Compares the experiences of diverse groups of the African Diaspora across the Caribbean and Latin America. Topics include: the legacy of slavery and contemporary labor processes; conceptualizing the 'Africa' in Afro-Latinx and –Caribbean cultures; maroons and other communities of resistance; racialization, variable construction of racial categories, and racism; nation-building; gender and sexuality; restitutive measures (e.g. reparations, educational quotas); relevant regional religious practices (e.g. prominent black Catholic saints, Candomblé, Umbanda, Voudoun, Santeria, Rastafarianism,) May meet either the Critical Perspectives: Global Cultures or Social Inequality requirement. Meets the Critical Learning: SHB requirement. Meets the Equity and Power: EPG requirement. (Not offered 2024-25).

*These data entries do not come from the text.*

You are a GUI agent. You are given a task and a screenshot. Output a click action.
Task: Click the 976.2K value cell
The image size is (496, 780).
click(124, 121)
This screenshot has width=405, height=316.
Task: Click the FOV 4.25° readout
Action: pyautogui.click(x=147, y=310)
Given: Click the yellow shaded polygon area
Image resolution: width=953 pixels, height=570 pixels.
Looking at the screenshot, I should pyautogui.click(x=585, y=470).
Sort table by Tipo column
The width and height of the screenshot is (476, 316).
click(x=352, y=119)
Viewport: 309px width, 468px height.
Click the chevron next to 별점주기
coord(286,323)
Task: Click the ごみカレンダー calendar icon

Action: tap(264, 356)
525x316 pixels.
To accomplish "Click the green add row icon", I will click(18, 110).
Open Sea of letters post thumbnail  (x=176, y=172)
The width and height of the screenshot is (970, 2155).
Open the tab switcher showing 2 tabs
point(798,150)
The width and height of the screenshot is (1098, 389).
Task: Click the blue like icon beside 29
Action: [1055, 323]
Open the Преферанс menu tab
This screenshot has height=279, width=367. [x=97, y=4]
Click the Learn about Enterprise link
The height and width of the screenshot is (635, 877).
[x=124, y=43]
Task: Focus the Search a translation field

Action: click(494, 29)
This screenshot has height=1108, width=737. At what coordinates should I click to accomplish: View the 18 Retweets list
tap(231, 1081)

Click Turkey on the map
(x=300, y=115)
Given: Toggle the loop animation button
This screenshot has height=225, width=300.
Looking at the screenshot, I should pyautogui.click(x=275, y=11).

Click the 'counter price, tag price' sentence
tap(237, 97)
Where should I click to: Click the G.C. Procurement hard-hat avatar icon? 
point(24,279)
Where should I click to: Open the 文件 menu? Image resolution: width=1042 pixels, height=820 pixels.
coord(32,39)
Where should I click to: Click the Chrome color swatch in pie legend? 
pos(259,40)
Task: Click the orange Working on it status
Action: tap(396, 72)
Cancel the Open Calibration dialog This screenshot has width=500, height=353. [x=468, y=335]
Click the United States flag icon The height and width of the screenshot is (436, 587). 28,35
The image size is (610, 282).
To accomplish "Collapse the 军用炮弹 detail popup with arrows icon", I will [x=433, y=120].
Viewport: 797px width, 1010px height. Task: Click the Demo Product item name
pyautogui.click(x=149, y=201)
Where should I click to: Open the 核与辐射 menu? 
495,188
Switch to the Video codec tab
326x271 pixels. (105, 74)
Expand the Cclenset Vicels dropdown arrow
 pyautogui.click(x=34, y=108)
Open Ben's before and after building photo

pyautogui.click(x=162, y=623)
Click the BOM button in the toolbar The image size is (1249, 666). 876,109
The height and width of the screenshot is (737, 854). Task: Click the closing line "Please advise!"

Degree requirement — Critical Learning: SHB, Equity and Power: EPG

1 unit

Previously Featured Offering

African Descendants in the Caribbean and Latin America explores and analyzes the legacy and modern-day realities of Afro-descendants throughout Latin America and the Caribbean with special emphasis on South America.
African Descendants in the Caribbean and Latin America
The current political climate in the United States has fostered ample discussions about the role of race in everyday life, politics, culture, and history. Media coverage suggests that the focal point of the African diaspora in the Americas is the US, however a southward glance reveals a different story that can disrupt North American understandings of race and ethnicity, particularly with regards to Africans and their descendants. Recently, the diverse trajectories of Afro-Latin Americans and corresponding conceptualizations that characterize Latin American and Caribbean societies have emerged in ways that overtly engage Americans and foster critical reflection, though they continue to be overlooked. In this introductory course we will explore and analyze the legacy and modern-day realities of Afro-descendants throughout Latin America and the Caribbean with special emphasis on South America. We begin by addressing the Trans-Atlantic slave trade, the new societies and cultures that formed as a result of African enslavement, and the various forms of resistance that Afro-descendants engaged in, including religious practices, maroon communities, and individual acts of defiance. We will consider the changes in the meanings of race and ethnicity, identity construction, and women’s and gender issues from an anthropological perspective. This course ends by addressing social issues that Afro-descendant activists are championing in the present as they fight for individual and collective rights and dignity, even as they continue to grapple with the implications of identity politics.